Bremer o non Bremer, la shortlist di Damien Comolli incomincia a prendere forma. E questo al netto dell’intricato gioco incastri che in estate potrà portare a una mini rivoluzione del reparto arretrato bianconero. Presto, però, per intavolare trattative o individuare l’eventuale via maestra. Prima, oltre alla qualificazione in Champions, c’è da capire chi varrà la pena tenere e chi invece sarà sacrificato per ringalluzzire le casse del club.

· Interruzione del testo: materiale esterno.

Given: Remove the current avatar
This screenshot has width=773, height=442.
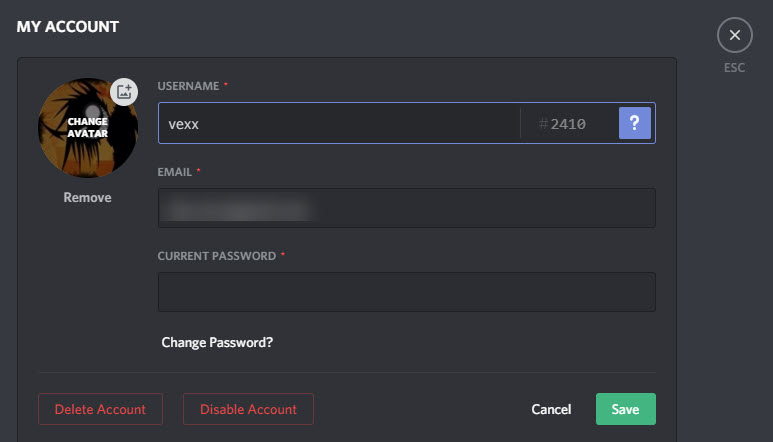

La ricerca di un difensore tecnico
Da qui, l’apparente incompatibilità tecnica tra i vari profili finiti sulla scrivania del neo ad juventino. Si spazia da interpreti - appunto - con caratteristiche alla “Bremer” - centrali fisici, spietati e abili nell’uno contro uno - ad altri più tecnici, di piede, a cui affidarsi in fase di costruzione per bucare la prima linea di passaggio. In sostanza, il compito che oggi spetta a Kelly: per distacco, il giocatore di movimento più bacchettato da Lucio nel corso dei vari match. E questo perché l’inglese - la cui crescita sul piano del rendimento resta fuori discussione - si limita troppo spesso al compitino, sacrificando la conduzione palla al piede in favore di giocate più semplici e telefonate. Sia chiaro, siamo ben lontani da qualsiasi forma di rassegnazione: Spalletti è ancora convinto di riuscire a smussare la timidezza dell’inglese per renderlo a tutti gli effetti un regista arretrato. Ma questo non significa che disegnerebbe l’arrivo in estate di un giocatore simile, di piede mancino. Specie se di esperienza, dal momento che potrebbe aiutare lo stesso Kelly a calarsi nella parte.